> Stated task
Put every line below into a Markdown table with two columns, No. and Line. Number each line in order in the No. column, and leave out blank lines.

* * *

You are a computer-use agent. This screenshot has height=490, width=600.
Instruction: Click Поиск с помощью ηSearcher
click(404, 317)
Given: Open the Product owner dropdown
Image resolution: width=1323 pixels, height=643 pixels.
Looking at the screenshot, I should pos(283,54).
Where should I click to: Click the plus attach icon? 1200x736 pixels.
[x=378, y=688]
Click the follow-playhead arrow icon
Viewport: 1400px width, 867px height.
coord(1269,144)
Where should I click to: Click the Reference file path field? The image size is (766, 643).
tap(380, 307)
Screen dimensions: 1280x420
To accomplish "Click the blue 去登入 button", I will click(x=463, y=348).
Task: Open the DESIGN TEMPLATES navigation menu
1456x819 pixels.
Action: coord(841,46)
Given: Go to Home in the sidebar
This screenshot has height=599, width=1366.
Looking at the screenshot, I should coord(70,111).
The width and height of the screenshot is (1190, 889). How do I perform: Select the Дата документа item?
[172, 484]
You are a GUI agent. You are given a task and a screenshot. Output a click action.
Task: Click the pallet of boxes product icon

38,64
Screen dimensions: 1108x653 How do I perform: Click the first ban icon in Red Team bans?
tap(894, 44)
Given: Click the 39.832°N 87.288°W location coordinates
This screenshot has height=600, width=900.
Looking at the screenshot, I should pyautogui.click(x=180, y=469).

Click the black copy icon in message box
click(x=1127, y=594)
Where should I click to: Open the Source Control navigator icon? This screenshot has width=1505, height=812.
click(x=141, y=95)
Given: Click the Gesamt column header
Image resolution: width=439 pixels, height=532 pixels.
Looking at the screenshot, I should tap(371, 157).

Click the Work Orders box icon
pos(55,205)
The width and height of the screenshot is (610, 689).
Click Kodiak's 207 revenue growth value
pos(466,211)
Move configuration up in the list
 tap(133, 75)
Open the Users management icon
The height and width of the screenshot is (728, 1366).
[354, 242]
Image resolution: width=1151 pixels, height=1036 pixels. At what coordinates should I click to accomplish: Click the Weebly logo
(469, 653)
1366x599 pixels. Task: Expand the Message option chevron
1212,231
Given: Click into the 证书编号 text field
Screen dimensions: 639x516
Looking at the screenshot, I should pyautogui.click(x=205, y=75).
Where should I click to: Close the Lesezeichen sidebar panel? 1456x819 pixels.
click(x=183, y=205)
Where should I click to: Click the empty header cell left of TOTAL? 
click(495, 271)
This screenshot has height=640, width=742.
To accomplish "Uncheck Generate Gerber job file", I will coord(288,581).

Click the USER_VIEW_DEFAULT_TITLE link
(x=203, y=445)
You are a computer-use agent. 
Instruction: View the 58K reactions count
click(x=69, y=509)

* * *

> Expected answer
| No. | Line |
|---|---|
| 1 | You are a computer-use agent. This screenshot has height=490, width=600. |
| 2 | Instruction: Click Поиск с помощью ηSearcher |
| 3 | click(404, 317) |
| 4 | Given: Open the Product owner dropdown |
| 5 | Image resolution: width=1323 pixels, height=643 pixels. |
| 6 | Looking at the screenshot, I should pos(283,54). |
| 7 | Where should I click to: Click the plus attach icon? 1200x736 pixels. |
| 8 | [x=378, y=688] |
| 9 | Click the follow-playhead arrow icon |
| 10 | Viewport: 1400px width, 867px height. |
| 11 | coord(1269,144) |
| 12 | Where should I click to: Click the Reference file path field? The image size is (766, 643). |
| 13 | tap(380, 307) |
| 14 | Screen dimensions: 1280x420 |
| 15 | To accomplish "Click the blue 去登入 button", I will click(x=463, y=348). |
| 16 | Task: Open the DESIGN TEMPLATES navigation menu |
| 17 | 1456x819 pixels. |
| 18 | Action: coord(841,46) |
| 19 | Given: Go to Home in the sidebar |
| 20 | This screenshot has height=599, width=1366. |
| 21 | Looking at the screenshot, I should coord(70,111). |
| 22 | The width and height of the screenshot is (1190, 889). How do I perform: Select the Дата документа item? |
| 23 | [172, 484] |
| 24 | You are a GUI agent. You are given a task and a screenshot. Output a click action. |
| 25 | Task: Click the pallet of boxes product icon |
| 26 | 38,64 |
| 27 | Screen dimensions: 1108x653 How do I perform: Click the first ban icon in Red Team bans? |
| 28 | tap(894, 44) |
| 29 | Given: Click the 39.832°N 87.288°W location coordinates |
| 30 | This screenshot has height=600, width=900. |
| 31 | Looking at the screenshot, I should pyautogui.click(x=180, y=469). |
| 32 | Click the black copy icon in message box |
| 33 | click(x=1127, y=594) |
| 34 | Where should I click to: Open the Source Control navigator icon? This screenshot has width=1505, height=812. |
| 35 | click(x=141, y=95) |
| 36 | Given: Click the Gesamt column header |
| 37 | Image resolution: width=439 pixels, height=532 pixels. |
| 38 | Looking at the screenshot, I should tap(371, 157). |
| 39 | Click the Work Orders box icon |
| 40 | pos(55,205) |
| 41 | The width and height of the screenshot is (610, 689). |
| 42 | Click Kodiak's 207 revenue growth value |
| 43 | pos(466,211) |
| 44 | Move configuration up in the list |
| 45 |  tap(133, 75) |
| 46 | Open the Users management icon |
| 47 | The height and width of the screenshot is (728, 1366). |
| 48 | [354, 242] |
| 49 | Image resolution: width=1151 pixels, height=1036 pixels. At what coordinates should I click to accomplish: Click the Weebly logo |
| 50 | (469, 653) |
| 51 | 1366x599 pixels. Task: Expand the Message option chevron |
| 52 | 1212,231 |
| 53 | Given: Click into the 证书编号 text field |
| 54 | Screen dimensions: 639x516 |
| 55 | Looking at the screenshot, I should pyautogui.click(x=205, y=75). |
| 56 | Where should I click to: Close the Lesezeichen sidebar panel? 1456x819 pixels. |
| 57 | click(x=183, y=205) |
| 58 | Where should I click to: Click the empty header cell left of TOTAL?  |
| 59 | click(495, 271) |
| 60 | This screenshot has height=640, width=742. |
| 61 | To accomplish "Uncheck Generate Gerber job file", I will coord(288,581). |
| 62 | Click the USER_VIEW_DEFAULT_TITLE link |
| 63 | (x=203, y=445) |
| 64 | You are a computer-use agent.  |
| 65 | Instruction: View the 58K reactions count |
| 66 | click(x=69, y=509) |